→ EXTRACT:
I Have to Ask: Life in the Special Forces

Posted on April 14, 2020

Dalton Rice Final

In this series, guest columnists respond to one of three topics selected by ELGL co-founder Kent Wyatt. This week, Dalton Rice, Management Analyst for the City of Mont Belvieu, Texas, reflects on the transferable skills learned as a Green Beret. 

Before serving in city management, I dedicated over 13-years in the United States Army Infantry, Special Forces’ (colloquially Green Berets), and Special Operations Detachment Africa. My journey into local government is far from linear. Like many veterans leaving the military, my knowledge of what local government entailed, much less how to enter the profession, was limited. It was not until I started a career in public safety that I began to understand the similarities between being a “Green Beret” and my undeniable passion for continuing a career serving others. Though not inclusive, there are three broad skills attained while serving in Special Forces that seamlessly transfer into public administration: Collaboration, Autodidactic, and Leadership. 


In public service, collaboration is essential when engaging with citizens in the community and team members in the workplace. From managing projects, engaging with department directors, committees, private organizations, and local, state, and federal elected officials, to name few, requires the ability to communicate confidently and effectively across all levels. Special Forces operate as 12-man teams, often less, in the most austere and culturally diverse communities around the world, regularly disconnected from vital support. The ability to collaborate and problem-solve for resources and information was typical and expected. Building and maintaining relationships and coordinating with various governmental, nongovernmental, and foreign entities was paramount in achieving our objectives. Teams accomplished this in multiple ways by improving a community’s vital infrastructure, manage projects, improve community health outcomes, provide strategic guidance, and security assistance are just a few of the collaboration efforts the Special Forces performed.


The dynamic environments of local government necessitate self-starters and the adeptness to navigate and bring order to stressful and chaotic situations. As a jack of all trades, “that’s not in my job description” is nonexistent in our vocabulary. The capacity to be self-taught, self-sufficient, self-motivated, and adaptable to various and unpredictable situations is foundational to the Special Forces community. Teams plan most aspects of training and operations in logistics, medical support, transportation, intelligence, and budgeting and finance. Although my specialization was as a medic, it was our responsibility to understand and know the job of each team member. Moreover, each operation was like building a business model, and each community the team engaged with required in-depth knowledge of cultural and societal norms, a basic understanding of the language, SWOT analyses, and contingency planning, among many other duties.

→ RECORDED INFORMATION:
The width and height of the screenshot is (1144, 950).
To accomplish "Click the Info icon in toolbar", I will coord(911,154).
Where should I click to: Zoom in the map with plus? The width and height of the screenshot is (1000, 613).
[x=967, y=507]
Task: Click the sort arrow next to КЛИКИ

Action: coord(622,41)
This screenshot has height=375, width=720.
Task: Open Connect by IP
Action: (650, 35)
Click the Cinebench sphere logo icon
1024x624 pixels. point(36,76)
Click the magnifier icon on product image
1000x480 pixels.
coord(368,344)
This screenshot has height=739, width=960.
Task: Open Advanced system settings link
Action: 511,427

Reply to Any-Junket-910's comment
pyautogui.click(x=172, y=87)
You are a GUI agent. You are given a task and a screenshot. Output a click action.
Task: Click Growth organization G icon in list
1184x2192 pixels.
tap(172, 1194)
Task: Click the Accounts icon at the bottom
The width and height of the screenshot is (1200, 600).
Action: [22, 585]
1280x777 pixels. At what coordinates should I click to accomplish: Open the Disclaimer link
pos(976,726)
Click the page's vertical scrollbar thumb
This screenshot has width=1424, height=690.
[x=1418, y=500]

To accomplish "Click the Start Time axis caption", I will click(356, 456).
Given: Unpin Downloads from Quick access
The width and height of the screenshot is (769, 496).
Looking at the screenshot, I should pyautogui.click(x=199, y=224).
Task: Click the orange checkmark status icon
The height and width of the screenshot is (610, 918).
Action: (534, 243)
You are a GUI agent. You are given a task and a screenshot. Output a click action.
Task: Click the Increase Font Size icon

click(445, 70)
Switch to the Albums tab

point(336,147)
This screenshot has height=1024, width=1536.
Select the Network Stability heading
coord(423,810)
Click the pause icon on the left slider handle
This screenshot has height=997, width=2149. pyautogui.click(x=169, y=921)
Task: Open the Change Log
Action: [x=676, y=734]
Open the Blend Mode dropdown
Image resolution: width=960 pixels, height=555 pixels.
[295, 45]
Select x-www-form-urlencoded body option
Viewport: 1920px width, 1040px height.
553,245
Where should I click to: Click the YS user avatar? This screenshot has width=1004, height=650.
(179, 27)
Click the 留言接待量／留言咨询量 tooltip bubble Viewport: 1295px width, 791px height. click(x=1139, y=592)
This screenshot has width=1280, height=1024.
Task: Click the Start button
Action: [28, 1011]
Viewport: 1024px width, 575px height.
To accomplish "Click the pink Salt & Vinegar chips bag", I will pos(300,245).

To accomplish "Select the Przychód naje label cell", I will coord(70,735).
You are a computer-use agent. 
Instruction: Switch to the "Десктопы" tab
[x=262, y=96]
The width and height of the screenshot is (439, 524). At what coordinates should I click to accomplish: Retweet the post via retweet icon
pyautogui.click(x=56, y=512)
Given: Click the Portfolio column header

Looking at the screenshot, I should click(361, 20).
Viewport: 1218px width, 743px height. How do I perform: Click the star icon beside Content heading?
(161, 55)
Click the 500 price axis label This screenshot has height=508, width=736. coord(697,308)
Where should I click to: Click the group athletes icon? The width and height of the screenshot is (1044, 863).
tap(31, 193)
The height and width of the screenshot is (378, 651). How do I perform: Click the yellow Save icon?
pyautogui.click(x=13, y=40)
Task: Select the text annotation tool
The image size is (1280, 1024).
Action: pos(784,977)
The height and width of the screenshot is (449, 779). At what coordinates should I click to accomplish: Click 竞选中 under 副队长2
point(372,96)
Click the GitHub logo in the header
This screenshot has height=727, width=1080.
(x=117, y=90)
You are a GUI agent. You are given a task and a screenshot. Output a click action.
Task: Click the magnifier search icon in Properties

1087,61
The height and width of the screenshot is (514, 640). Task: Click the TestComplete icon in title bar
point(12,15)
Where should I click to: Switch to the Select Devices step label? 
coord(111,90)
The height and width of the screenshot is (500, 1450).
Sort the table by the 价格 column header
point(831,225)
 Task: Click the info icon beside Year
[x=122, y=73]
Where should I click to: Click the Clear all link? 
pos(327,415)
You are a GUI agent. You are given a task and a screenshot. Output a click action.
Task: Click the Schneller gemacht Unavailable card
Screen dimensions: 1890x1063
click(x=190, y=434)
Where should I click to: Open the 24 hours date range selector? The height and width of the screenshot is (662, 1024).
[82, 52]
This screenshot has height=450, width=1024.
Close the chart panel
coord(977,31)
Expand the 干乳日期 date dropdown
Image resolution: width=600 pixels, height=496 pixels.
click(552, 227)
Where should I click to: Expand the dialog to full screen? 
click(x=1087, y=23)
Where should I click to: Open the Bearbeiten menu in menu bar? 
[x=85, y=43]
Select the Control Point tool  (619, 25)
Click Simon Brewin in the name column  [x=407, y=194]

→ WHAT TO PRODUCE:
Answer these questions from the Green Beret column.
1. Who selects the three topics to which guest columnists in the series respond?
2. What size are the teams in which Special Forces operate?
3. What was Dalton Rice's specialization on his team?

→ RESPONSE BELOW:
1. Kent Wyatt, co-founder of ELGL.
2. 12-man teams, often fewer.
3. Medic.